- [Prompt]: Show, from the entries below, every line in which "computer" appears.

- [Data provided]:
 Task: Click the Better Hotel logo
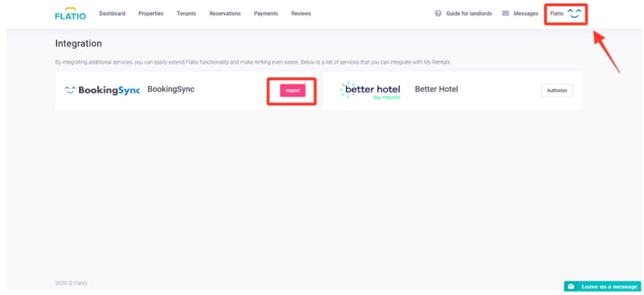pyautogui.click(x=370, y=90)
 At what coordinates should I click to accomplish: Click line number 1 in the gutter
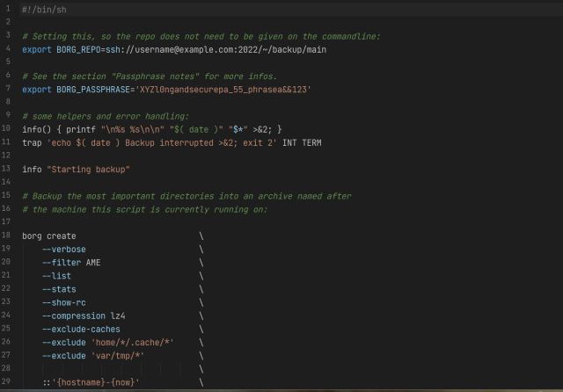[6, 10]
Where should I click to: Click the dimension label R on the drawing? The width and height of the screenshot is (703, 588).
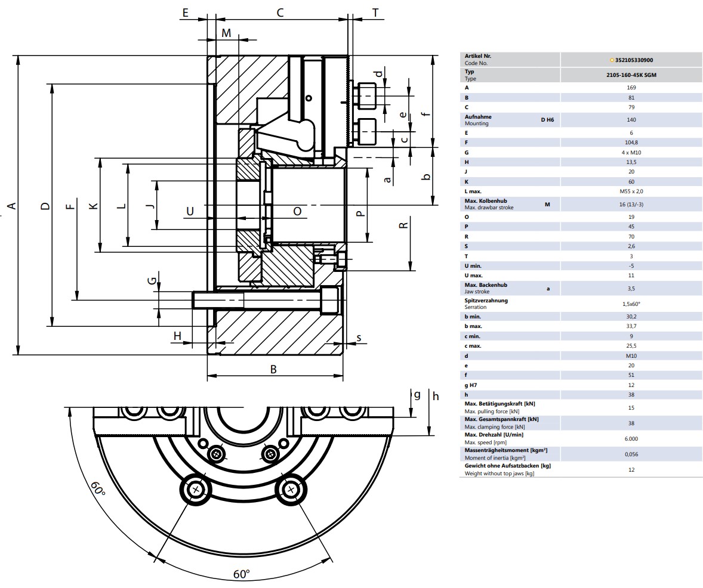pos(403,225)
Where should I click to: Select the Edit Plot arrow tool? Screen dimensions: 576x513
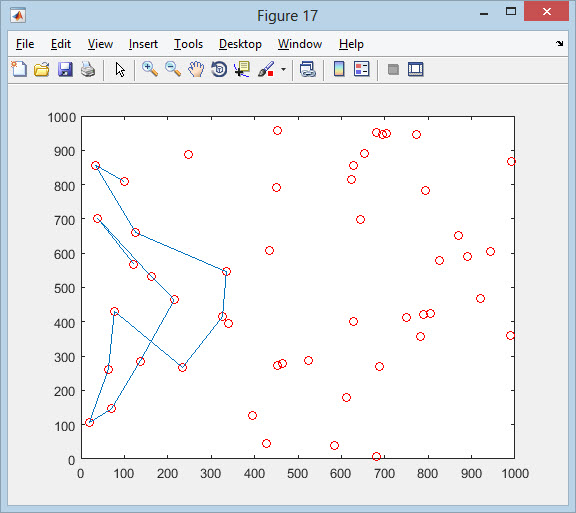coord(120,69)
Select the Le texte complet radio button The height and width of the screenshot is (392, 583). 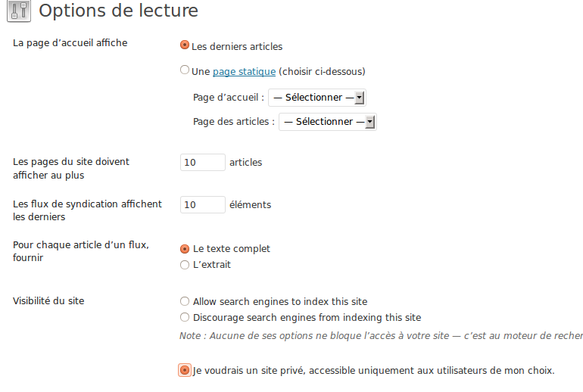tap(185, 249)
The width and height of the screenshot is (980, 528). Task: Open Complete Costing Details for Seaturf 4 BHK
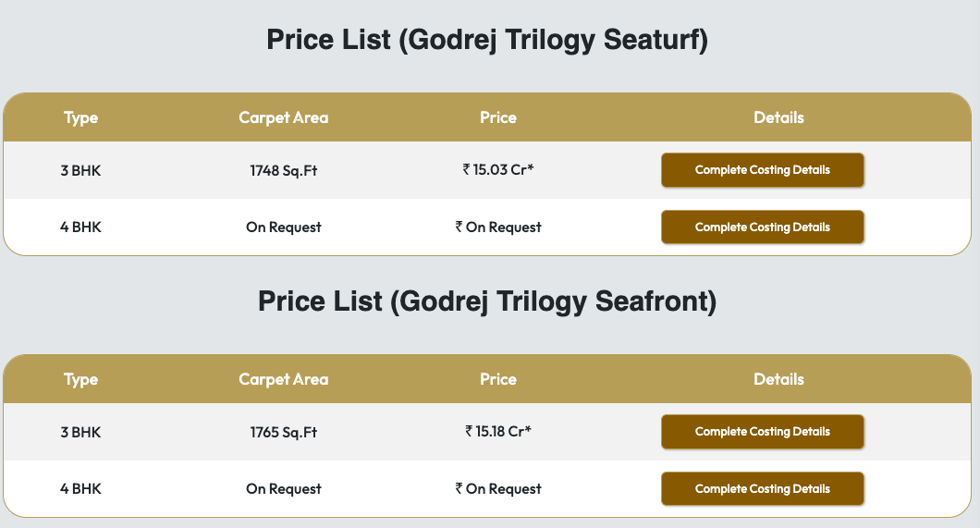(762, 227)
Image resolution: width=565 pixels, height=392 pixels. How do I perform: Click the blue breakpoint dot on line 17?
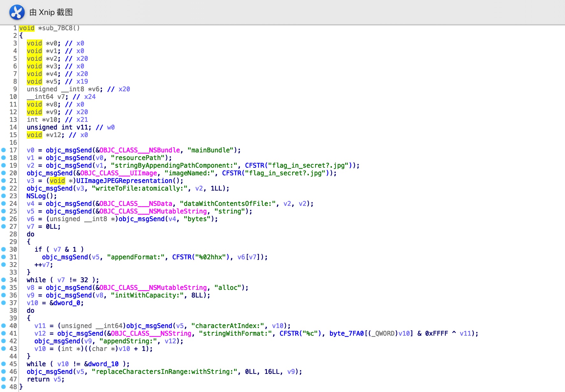pos(4,150)
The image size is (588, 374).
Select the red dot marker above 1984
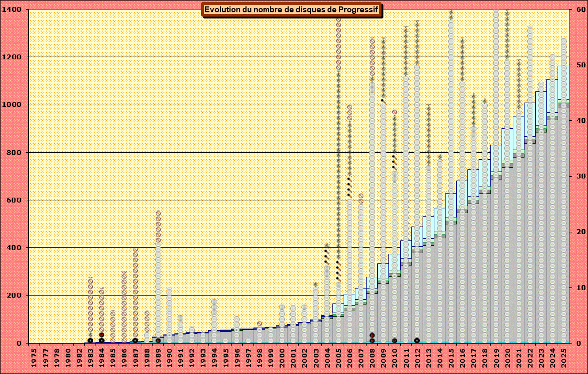pos(101,335)
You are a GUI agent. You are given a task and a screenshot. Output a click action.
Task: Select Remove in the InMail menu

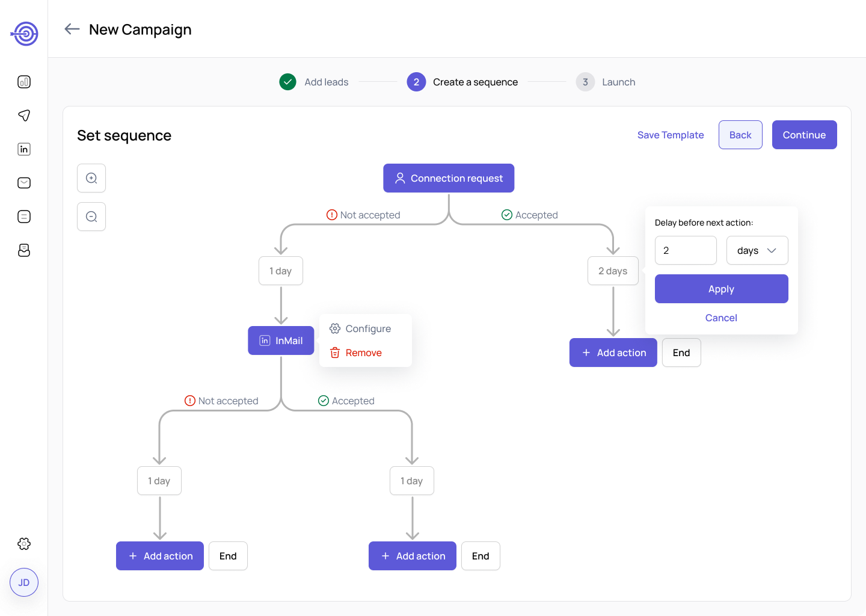356,353
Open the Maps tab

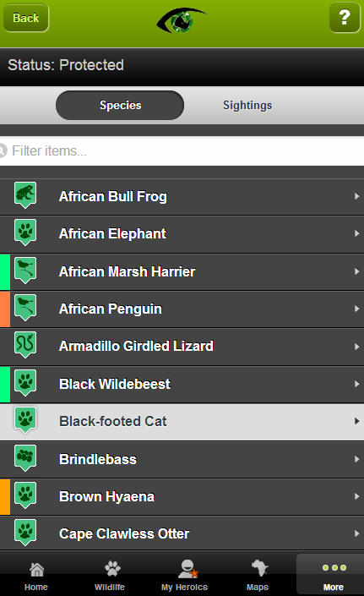click(x=258, y=577)
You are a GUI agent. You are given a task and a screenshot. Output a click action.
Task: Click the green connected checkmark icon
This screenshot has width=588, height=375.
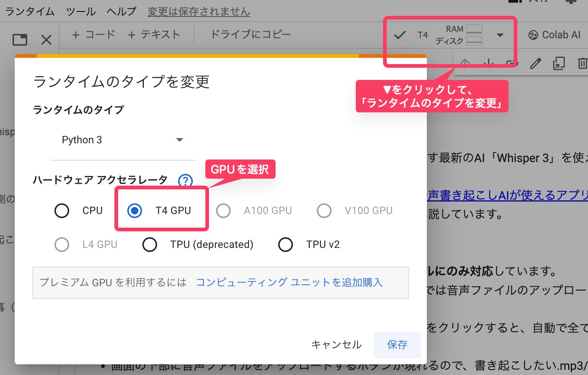(x=400, y=35)
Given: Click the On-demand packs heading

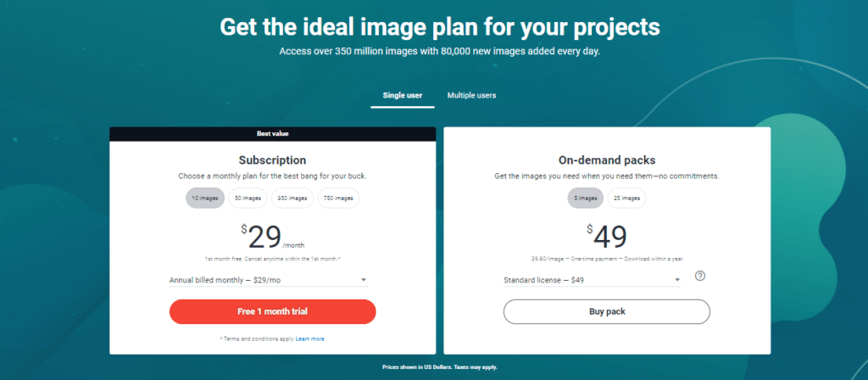Looking at the screenshot, I should [x=607, y=159].
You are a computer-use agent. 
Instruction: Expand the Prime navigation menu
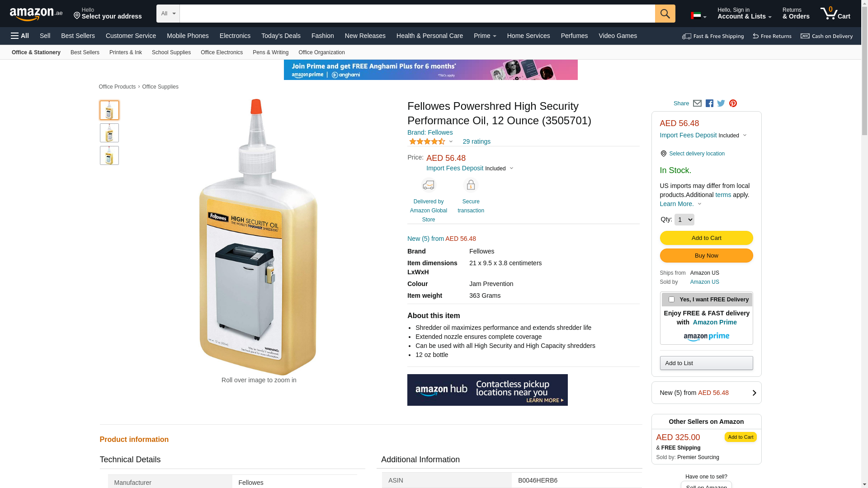tap(485, 36)
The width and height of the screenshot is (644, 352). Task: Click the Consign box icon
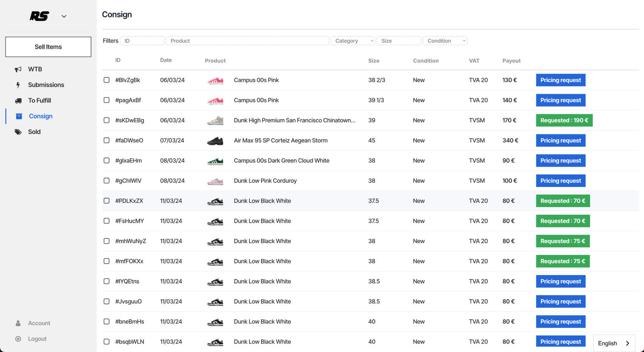click(x=19, y=116)
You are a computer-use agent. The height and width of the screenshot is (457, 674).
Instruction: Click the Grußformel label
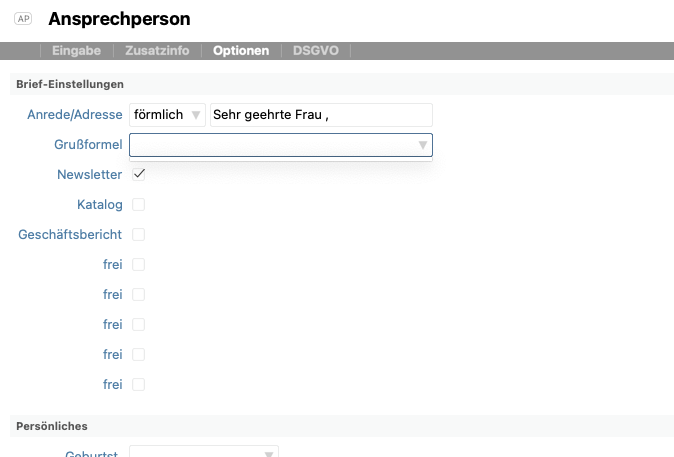pyautogui.click(x=87, y=145)
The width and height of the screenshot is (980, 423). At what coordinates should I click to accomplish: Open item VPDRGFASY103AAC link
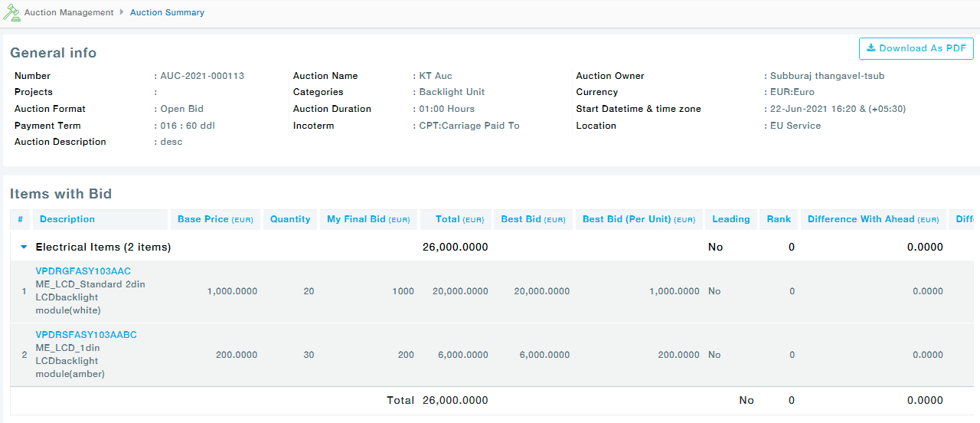coord(83,271)
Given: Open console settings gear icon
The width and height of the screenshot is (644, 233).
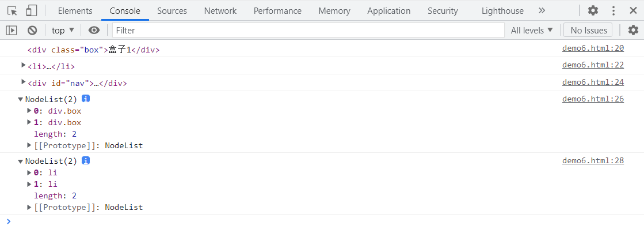Looking at the screenshot, I should (633, 30).
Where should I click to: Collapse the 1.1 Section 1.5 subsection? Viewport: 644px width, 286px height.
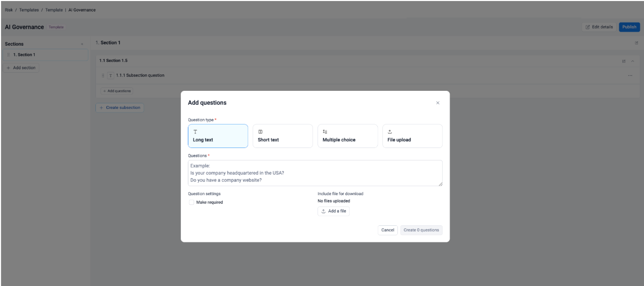coord(632,61)
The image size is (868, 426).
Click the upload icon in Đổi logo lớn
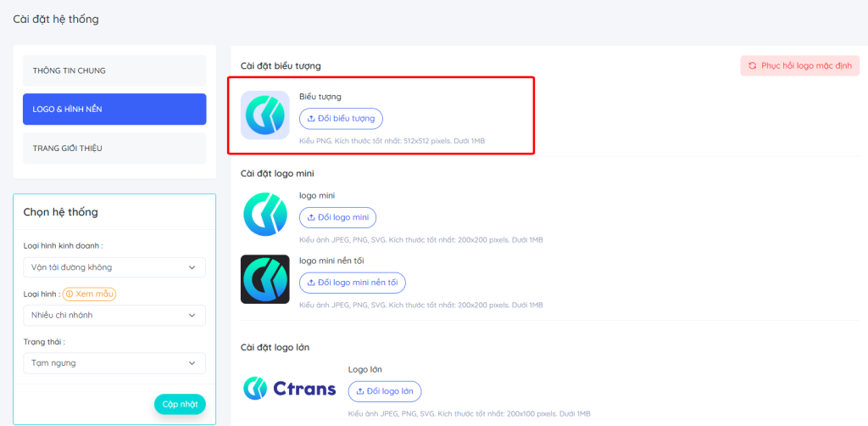click(x=359, y=391)
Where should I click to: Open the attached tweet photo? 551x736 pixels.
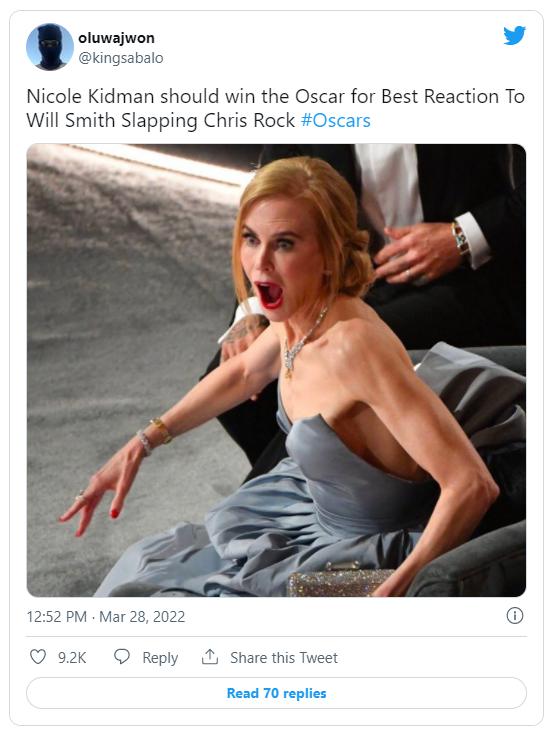click(276, 370)
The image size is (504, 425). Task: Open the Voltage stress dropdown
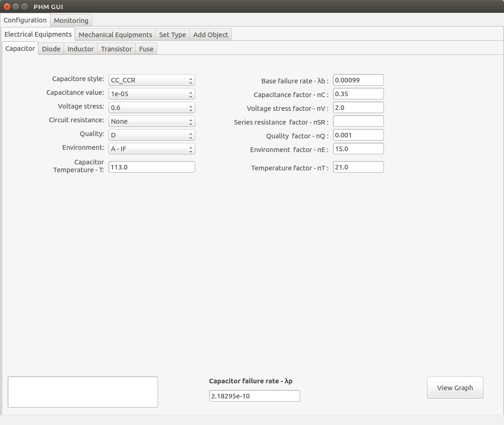click(x=152, y=108)
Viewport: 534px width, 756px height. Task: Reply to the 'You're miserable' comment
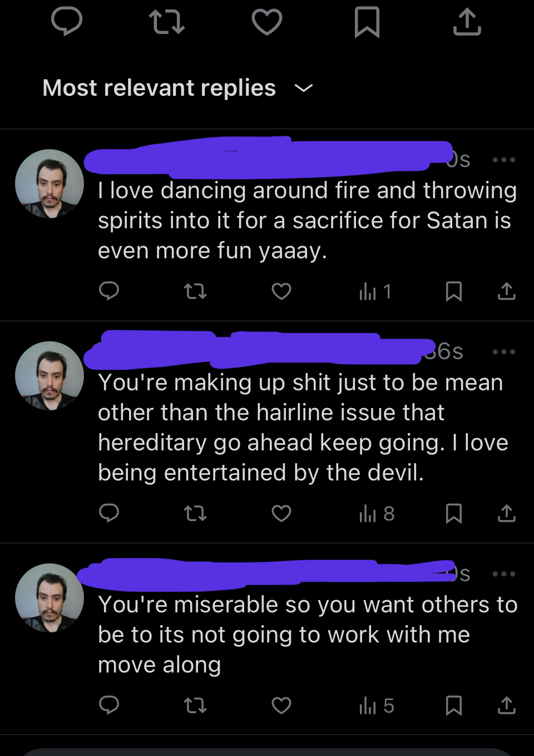[x=109, y=705]
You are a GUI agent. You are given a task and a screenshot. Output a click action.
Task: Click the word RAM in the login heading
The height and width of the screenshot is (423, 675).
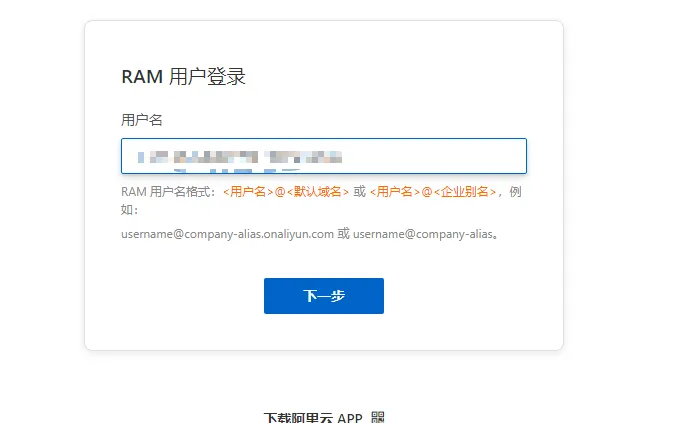click(142, 77)
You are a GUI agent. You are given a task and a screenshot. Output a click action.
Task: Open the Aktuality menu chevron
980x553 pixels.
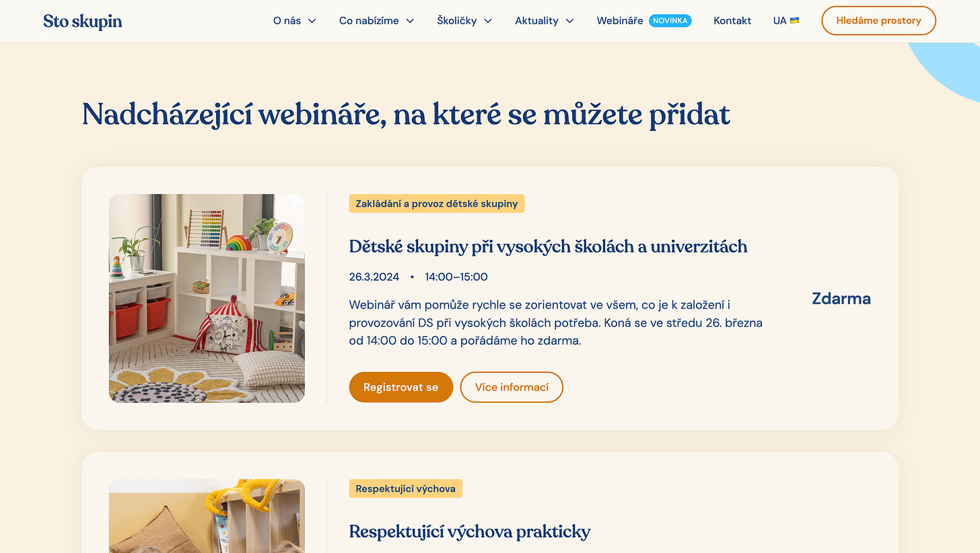(569, 21)
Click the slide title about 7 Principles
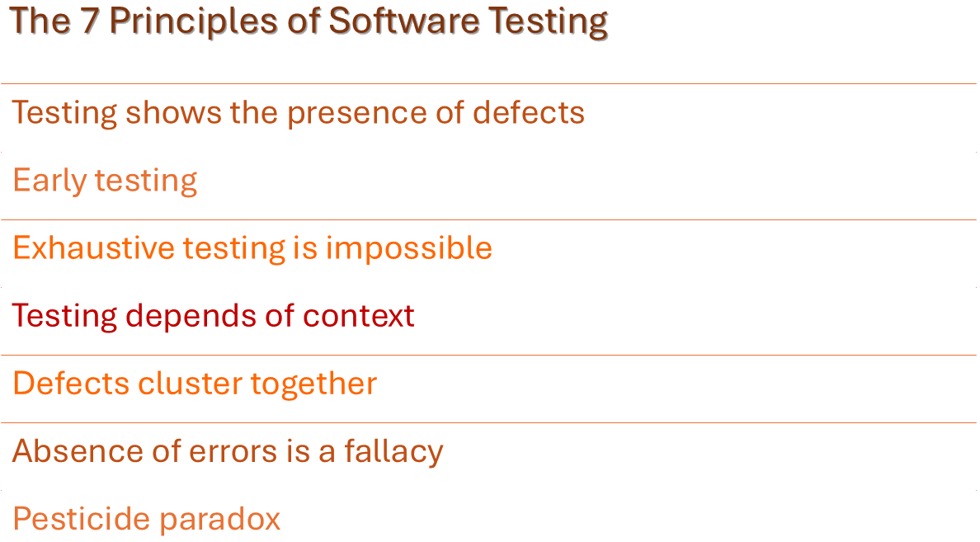The width and height of the screenshot is (980, 542). [x=309, y=21]
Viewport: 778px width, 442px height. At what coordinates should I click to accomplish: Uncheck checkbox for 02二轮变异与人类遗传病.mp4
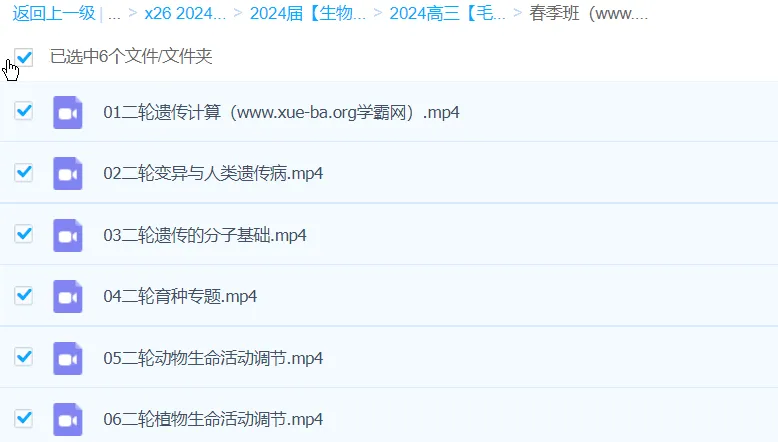pos(24,173)
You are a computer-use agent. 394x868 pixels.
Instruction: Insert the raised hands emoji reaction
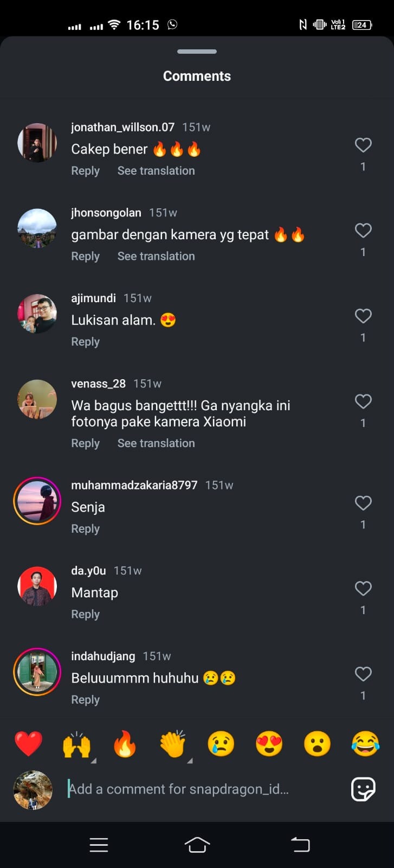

- [Expected output]:
You are a computer-use agent. 
You are a computer-use agent. The height and width of the screenshot is (457, 674).
You are a computer-use agent. 394x868 pixels.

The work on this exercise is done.